Terdapat motivasi lain perusahaan go public, yakni untuk memperbesar pagu Legal Lending Limit (Batas Maksimum Pemberian Kredit) dari perbankan. Pengawas perbankan tidak akan mengenakan sanksi atas pelampauan pemberian kredit oleh suatu bank kepada satu kelompok perusahaan, bila saham-saham perusahaan debitur tersebut telah dicatatkan di bursa efek.

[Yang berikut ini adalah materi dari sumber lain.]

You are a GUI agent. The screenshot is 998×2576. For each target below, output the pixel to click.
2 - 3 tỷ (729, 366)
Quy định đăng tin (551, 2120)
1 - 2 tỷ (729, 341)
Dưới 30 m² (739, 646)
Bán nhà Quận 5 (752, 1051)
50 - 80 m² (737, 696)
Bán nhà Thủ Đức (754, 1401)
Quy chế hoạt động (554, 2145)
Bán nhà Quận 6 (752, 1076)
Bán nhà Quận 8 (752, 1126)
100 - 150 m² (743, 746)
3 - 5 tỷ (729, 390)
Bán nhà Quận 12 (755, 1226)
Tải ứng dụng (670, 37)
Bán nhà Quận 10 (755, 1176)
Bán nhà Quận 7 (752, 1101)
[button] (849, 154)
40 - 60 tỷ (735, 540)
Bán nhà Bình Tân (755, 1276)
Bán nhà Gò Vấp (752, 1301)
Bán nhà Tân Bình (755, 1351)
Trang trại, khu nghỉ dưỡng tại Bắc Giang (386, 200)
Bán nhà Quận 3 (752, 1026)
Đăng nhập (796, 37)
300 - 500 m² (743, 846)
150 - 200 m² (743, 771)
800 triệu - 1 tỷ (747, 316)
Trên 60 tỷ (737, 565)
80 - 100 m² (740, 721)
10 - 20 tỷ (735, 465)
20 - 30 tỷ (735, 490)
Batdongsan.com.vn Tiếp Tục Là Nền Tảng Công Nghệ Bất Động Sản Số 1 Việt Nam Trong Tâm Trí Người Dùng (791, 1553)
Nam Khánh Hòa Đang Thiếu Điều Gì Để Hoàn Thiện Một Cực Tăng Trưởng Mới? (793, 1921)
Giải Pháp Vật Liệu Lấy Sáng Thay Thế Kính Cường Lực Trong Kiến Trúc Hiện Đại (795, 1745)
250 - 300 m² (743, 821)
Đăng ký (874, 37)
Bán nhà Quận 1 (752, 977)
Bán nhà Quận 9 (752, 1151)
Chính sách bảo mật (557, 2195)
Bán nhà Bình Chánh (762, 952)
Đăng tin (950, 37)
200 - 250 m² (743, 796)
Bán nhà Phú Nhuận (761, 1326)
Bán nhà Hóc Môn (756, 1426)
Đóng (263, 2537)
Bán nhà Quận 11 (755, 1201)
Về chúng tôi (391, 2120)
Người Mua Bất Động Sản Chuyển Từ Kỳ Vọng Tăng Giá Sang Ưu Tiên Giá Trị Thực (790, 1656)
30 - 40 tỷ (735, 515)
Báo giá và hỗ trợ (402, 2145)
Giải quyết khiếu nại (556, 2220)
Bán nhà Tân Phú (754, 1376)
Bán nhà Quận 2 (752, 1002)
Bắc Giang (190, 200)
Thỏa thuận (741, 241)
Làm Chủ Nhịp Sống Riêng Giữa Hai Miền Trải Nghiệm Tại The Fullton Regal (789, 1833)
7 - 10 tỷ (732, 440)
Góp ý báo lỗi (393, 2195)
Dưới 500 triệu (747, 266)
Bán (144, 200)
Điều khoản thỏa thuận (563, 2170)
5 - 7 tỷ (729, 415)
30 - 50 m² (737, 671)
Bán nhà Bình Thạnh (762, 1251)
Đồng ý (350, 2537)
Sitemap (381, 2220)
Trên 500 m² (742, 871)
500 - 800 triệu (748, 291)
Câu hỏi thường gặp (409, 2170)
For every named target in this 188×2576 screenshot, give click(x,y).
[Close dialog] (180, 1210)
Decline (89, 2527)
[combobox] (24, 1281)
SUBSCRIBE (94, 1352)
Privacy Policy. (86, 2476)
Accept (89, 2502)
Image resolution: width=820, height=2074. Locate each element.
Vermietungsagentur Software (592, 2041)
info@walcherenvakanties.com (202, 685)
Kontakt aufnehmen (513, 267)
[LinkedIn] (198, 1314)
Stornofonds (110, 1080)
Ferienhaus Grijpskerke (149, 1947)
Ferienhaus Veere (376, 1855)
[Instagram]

Dari penjelasan ini dapat dimaklumi jika prosentase kepemilikan saham perusahaan oleh publik maksimum adalah 40%. Sangat jarang perusahaan Tbk yang kepemilikannya terdistribusi merata pada banyak pemegang saham. Karena threshold kepemilikan pada UU PT adalah 10%, maka boleh disebut sebagai real public company jika tidak ada satu-pun pemegang saham yang memiliki kepemilikan di atas 10%. Penjelasan ini juga menjawab mengapa pada perusahaan-perusahaan yang kuat secara finansial, cenderung membiayai pertumbuhannya dengan utang bank dan bahkan mereka cenderung untuk go private. Tentunya masih segar dalam ingatan para investor saham bahwa saham-saham Sari Husada, Komatsu Indonesia, Aqua Golden Mississipi, Bayer Indonesia pernah membuat hiruk pikuk pasar modal indonesia dan membuat hingar bingar bursa efek.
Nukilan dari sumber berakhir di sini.